Cross-site request forgery (CSRF) attacks are becoming a more common attack method used by hackers. These attacks take advantage of the trust a website has for a user’s input and browser. The victim is tricked into performing a specific action they were not intending to do on a legitimate website; where they are authenticated to.
CSRF attacks will use the identity and privileges that the victim has on the website to impersonate them and perform malicious activity or transactions. Attackers will attempt to take advantage of users who have login cookies stored in their browsers. Ecommerce sites that send cookies to store user authentication data are vulnerable to this attack.
An example of a CSRF attack is if a victim were to log in to their banking website and while their session is active, they receive an email with a request to click on a link. If this victim clicks the link, a script would execute against the banking site to transfer funds from their account into one the attacker has designated. Here, the attacker has impersonated the victim by using the victim’s login information, computer and IP address for the attack.
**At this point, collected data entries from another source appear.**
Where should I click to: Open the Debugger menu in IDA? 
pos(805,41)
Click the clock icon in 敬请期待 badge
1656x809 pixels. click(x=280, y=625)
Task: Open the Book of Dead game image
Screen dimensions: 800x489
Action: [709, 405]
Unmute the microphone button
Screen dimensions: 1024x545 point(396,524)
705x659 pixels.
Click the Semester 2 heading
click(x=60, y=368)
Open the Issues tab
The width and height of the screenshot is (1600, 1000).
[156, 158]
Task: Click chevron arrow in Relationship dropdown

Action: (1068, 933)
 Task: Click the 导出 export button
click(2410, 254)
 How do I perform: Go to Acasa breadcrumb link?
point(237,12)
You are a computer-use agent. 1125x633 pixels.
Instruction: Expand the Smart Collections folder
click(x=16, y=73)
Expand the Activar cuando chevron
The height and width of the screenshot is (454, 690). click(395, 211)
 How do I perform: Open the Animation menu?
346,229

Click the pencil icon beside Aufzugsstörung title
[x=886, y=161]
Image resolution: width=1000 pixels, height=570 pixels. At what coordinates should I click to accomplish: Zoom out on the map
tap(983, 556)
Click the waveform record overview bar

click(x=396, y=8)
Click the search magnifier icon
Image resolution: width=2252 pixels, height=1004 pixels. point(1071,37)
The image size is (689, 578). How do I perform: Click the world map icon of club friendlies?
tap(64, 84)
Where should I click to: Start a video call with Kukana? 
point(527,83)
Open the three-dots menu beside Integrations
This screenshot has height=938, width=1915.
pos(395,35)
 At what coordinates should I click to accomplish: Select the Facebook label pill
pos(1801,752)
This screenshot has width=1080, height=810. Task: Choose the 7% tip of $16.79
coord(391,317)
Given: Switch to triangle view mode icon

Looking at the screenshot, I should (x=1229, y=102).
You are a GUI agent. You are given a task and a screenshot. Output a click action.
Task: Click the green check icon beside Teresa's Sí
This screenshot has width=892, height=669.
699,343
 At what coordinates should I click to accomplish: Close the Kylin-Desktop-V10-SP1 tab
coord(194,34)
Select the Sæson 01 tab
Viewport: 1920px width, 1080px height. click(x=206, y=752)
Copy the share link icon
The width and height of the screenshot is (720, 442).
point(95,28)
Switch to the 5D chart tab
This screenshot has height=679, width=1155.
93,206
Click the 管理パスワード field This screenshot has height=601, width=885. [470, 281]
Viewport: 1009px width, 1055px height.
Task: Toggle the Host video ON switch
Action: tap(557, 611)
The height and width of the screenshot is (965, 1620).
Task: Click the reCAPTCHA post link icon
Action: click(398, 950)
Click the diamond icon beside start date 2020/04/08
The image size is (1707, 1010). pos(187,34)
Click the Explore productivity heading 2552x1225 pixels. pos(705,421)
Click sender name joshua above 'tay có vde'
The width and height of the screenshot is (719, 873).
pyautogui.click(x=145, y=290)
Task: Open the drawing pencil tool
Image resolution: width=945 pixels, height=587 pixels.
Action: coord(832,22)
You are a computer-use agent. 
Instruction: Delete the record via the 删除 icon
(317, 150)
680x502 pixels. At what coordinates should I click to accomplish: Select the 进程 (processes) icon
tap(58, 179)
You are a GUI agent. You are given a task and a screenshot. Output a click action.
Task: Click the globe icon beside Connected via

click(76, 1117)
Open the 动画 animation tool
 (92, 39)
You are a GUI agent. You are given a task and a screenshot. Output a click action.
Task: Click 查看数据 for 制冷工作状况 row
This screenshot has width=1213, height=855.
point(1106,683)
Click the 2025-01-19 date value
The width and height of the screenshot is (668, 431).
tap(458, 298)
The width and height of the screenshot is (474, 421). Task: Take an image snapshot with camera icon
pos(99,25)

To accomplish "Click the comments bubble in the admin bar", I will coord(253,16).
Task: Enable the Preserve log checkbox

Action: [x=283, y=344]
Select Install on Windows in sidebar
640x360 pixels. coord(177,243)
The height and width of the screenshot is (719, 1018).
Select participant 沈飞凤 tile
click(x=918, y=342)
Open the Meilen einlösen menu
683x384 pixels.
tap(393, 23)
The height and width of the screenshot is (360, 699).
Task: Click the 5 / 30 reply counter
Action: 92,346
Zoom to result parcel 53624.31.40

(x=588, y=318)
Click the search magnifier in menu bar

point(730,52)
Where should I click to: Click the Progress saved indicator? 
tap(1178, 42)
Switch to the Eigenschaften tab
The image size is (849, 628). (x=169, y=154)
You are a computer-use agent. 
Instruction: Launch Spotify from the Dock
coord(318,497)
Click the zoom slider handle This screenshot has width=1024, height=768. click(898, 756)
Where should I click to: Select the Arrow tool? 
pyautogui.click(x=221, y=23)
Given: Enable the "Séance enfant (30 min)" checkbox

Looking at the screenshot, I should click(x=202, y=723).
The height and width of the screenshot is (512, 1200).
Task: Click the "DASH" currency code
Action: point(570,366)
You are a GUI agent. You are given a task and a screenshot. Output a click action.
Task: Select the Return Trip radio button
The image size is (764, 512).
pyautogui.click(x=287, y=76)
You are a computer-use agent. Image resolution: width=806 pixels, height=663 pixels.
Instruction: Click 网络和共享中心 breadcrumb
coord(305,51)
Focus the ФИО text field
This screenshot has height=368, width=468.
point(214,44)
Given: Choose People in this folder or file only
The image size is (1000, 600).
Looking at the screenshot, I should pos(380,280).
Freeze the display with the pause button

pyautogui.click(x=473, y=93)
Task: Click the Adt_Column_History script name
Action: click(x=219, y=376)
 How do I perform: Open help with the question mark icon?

Instead of emailing while authenticated into a site, an attacker may have code injected into the site and just wants the user to click on the link for the executable to run. This code would then run the malicious transaction.
Sometimes it can be a challenge for the victim to claim someone else performed the malicious transaction because their login information and IP were previously used for it. This can contribute to a more detailed and longer investigation that the financial institution would perform before allowing a credit or reversal of the transaction.
How to prevent CSRF attacks
To prevent CSRF attacks on the server side, banks and merchants should transition from cookies that perform session-tracking to session tokens that are dynamically generated. This would make it more difficult for an attacker to get a hold of a client’s session.
Don’t trust that the site you're visiting has measures in place to prevent CSRF attacks. Many sites do have controls in place to protect against it, but it is not a good practice to assume this. Some sites could have controls in place today but after an upgrade or change in the code, may remove them later.
For users to prevent CSRF attacks, it is important to understand that you must already be authenticated into a certain website to be vulnerable. Banking or any site that performs financial transactions and has a high usage rate are the primary targets of these attacks.
6 actions you can take to prevent a CSRF attack
- Make sure your anti-virus software is up to date. Many malicious scripts can be blocked and quarantined by this software.
- Do not open any emails, browse to other sites or perform any other social network communication while authenticated to your banking site or any site that performs financial transactions. This will prevent any malicious scripts from being executed while being authenticated to a financial site.
- Whenever you finish a banking or financial transaction on a site always log off immediately. Don’t just minimize or close the browser. If you do, it will make you vulnerable to an attack.
- Never save your login or password for a banking or financial institution site within your browser. Malicious code in CSRF attacks is usually written to take advantage of this information that is within your browser
- Disable scripting in your browser. Firefox has a plugin that can prevent scripts from running.
- Run all your financial or banking transactions in one browser and all your other browsing within another. This way an attacker cannot make your general web browser do anything malicious to your banking or financial transaction browser.
As more financial transactions process on the internet, CSRF attacks will continue to grow. Also, the rise in using social network sites will contribute to the delivery of scripts that trigger these attacks. Following the preventive actions I have listed will reduce the possibility of you becoming a victim of a CSRF attack.